Somerville Theatre and Capitol Theatre
• The Somerville Theatre and Arlington’s Capitol Theatre, which are both operated by the family-owned Frame One Theatres, have begun some efforts to help cover operating costs while unable to show films. The first, being done at both locations on certain days, are takeout-style “Popcorn Pop-ups”: Patrons call in orders for popcorn, movie candy, and other concession-stand offerings, then pick up their order right outside the theater itself.

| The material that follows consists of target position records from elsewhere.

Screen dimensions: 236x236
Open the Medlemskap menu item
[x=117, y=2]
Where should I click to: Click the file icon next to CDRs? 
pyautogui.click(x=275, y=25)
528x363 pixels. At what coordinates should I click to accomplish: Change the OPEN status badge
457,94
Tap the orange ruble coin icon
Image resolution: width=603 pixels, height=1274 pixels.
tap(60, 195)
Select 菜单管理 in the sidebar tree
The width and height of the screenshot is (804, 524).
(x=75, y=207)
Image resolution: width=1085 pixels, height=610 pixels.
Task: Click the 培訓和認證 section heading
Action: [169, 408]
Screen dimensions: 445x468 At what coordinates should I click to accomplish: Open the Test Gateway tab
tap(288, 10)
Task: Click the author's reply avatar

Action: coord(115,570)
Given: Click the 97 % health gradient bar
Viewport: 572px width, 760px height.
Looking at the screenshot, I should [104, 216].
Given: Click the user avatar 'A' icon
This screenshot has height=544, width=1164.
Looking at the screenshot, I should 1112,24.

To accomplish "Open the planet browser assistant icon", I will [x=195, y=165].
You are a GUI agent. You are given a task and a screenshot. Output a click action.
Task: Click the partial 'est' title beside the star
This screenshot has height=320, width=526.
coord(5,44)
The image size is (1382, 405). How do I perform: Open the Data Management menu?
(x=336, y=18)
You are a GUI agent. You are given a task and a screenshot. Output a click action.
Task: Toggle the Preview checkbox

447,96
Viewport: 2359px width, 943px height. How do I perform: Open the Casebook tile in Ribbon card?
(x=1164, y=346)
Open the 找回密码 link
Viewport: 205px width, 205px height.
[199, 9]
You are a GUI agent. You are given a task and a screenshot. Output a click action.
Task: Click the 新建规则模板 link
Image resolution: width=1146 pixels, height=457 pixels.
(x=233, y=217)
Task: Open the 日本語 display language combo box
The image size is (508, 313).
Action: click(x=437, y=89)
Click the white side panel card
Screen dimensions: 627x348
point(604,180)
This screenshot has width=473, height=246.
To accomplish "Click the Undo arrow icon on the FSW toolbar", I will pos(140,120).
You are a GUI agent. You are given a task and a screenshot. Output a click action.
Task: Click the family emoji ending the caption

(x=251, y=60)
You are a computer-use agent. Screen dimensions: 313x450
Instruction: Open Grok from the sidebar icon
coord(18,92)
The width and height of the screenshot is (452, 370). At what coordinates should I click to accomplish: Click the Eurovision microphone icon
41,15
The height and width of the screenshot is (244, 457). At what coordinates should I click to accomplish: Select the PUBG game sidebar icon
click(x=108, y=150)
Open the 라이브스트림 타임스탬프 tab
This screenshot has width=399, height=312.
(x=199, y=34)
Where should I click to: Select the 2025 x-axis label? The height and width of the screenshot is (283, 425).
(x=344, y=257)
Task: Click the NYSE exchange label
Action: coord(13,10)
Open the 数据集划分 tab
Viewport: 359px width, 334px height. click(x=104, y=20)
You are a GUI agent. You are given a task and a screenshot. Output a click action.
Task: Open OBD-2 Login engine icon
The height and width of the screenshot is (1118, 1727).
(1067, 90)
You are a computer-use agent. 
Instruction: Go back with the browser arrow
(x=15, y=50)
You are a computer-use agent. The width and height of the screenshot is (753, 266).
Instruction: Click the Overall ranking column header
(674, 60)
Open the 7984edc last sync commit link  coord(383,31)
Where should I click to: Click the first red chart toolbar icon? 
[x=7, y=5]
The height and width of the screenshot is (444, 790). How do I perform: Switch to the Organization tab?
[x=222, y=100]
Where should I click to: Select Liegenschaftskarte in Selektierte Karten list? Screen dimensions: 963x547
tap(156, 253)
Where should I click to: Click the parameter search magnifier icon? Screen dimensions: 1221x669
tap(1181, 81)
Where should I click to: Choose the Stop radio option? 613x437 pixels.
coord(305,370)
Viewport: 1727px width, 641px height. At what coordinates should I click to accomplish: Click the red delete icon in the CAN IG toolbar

The next one is at the Capitol on Saturday, April 18 from 12-5 pm, and it seems likely enough that another will be scheduled at the Somerville after that: Speaking to The Boston Globe, Frame One operations director Ian Judge said “they have been somewhat successful and are at least keeping some of our salaried staff working, bringing in a small bit of income, and maintaining the connection with some of our customers.”
West Newton Cinema
• In March a GoFundMe was set up to help cover operating costs for the family-owned West Newton Cinema until it’s safe for the business to reopen. The fundraiser, which can be donated to here, has thus far raised about $39,000. “When this campaign was founded, we were optimistic that the theater would only be closed for a month,” wrote Bridget Bali, who organized the fundraiser and is the daughter of theater co-owner David Bramante, in the latest update on April 8. “As we now know, small businesses will be forced to stay closed until at least May 4, meaning that we will be closed for two months, or possibly more. Money raised beyond the original goal will be put towards the expenses that will be endured during the additional months of closure.”
• The West Newton Cinema has also partnered with a number of film distributors to offer digital rentals that directly benefit the theater.
And the multiplexes…
• In what’s possibly a harbinger of things to come for the physical spaces hosting our movie theaters, the parking lot of a Showcase Cinemas in Lowell has become a testing site offering free rapid COVID-19 results, making it the “first [service] of its kind in the state”. The site opened to the public on Tuesday, April 7, and was organized by the city, the state, and CVS. “Shaun Judge of Showcase Cinemas readily offered use of the parking lot,” per a press release, “which was configured to accommodate testing by MEMA over the last several days.” Massachusetts state residents seeking a COVID-19 test at this site will first need to complete same-day pre-registration here, as “no walk-up testing will be conducted.”